Imbens is a fellow of the Econometric Society (2001) and the American Academy of Arts and Sciences (2009). Imbens was elected to the Royal Netherlands Academy of Arts and Sciences as a foreign member in 2017. He was elected as a Fellow of the American Statistical Association in 2020.

=== Econometrics and work on causal relationships ===
Working with fellow economists including Joshua Angrist and Alan Krueger, Imbens focused on developing methodologies and frameworks that help economists use a kind of real-life situations known as natural experiments to test hypotheses about causal relationships, such as the impact of additional years of school education on earnings. His frameworks for causal relationships study found use in multiple other fields including social and biomedical sciences. It provided researchers with tools to understand the limitations of real-world experiments, improving their ability to better understand the effects of field and experimental data based interventions.

In one of his earliest collaborations with Angrist, Imbens introduced a concept called Local Average Treatment Effect (LATE) to draw causal inference from observational data. In a 1994 Econometrica paper titled "Identification and Estimation of Local Average Treatment Effects", the pair employed the idea of natural experiments, where one studies the effects of key changes by using chance and randomization that naturally occur in the real world, instead of controlled conditions, which can be expensive, time-consuming, or even unethical. The paper and the concept had significant impact on other research efforts across econometrics, statistics and other fields.

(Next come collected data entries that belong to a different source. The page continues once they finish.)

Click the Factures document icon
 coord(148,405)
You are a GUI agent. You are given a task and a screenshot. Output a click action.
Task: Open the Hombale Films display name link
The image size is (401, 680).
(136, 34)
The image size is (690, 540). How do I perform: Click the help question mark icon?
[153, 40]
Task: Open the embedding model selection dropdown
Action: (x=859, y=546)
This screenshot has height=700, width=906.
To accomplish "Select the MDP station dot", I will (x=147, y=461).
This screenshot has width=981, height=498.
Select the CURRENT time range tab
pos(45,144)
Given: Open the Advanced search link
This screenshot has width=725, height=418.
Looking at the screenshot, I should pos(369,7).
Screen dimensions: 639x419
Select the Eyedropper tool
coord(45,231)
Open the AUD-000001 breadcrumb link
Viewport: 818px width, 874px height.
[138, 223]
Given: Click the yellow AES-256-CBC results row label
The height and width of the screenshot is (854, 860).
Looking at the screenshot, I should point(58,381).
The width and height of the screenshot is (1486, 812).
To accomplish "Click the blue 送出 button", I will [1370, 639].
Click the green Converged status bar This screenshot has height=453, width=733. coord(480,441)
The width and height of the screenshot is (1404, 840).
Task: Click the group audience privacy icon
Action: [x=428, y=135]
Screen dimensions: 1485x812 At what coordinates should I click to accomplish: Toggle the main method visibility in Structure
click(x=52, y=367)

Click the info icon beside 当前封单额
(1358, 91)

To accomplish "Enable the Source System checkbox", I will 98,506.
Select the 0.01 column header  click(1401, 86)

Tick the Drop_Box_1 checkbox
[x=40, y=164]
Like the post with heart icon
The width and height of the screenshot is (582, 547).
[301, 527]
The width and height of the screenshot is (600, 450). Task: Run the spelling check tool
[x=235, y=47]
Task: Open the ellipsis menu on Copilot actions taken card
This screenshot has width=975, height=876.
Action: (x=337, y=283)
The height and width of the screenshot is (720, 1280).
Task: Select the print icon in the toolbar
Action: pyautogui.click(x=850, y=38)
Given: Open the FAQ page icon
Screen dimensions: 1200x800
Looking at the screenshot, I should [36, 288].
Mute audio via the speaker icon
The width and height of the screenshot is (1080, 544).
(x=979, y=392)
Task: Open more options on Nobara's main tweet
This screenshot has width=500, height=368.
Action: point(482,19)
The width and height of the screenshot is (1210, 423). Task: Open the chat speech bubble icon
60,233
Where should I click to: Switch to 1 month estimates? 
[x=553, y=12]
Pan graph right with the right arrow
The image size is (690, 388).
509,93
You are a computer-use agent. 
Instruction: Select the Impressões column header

In a 2001 paper, Imbens partnered with statistician Donald Rubin and economist Bruce Sacerdote to study the impact of unearned earnings on labor supply, i.e. the implications of policy interventions such as Universal Basic Income or other federal and state wage assistance programs on citizens' willingness to participate in the labor force and the eventual impact on labor supply. To devise a natural experiment, the group studied the winners of the Massachusetts state lottery where the winners were paid incrementally over many years as opposed to a lump-sum payment. In doing so, the group was able to study the causal effects of guaranteed income. They found that winning the lottery had only a small impact on how much people worked. Winners of $80,000 a year for 20 years reduced their working hours somewhat, but winners of $15,000 a year for 20 years did not. Among unemployed persons who played the lottery, winners worked more than non-winners in the six years after playing.

Some of Imbens' work was summarized in a 2015 book co-written with American statistician Donald B. Rubin, Causal Inference for Statistics, Social, and Biomedical Sciences.

Around 2016, he (along with his wife Susan Athey) worked on using machine learning methods, particularly modifications to random forests called causal forests, to estimate heterogeneous treatment effects in causal inference models.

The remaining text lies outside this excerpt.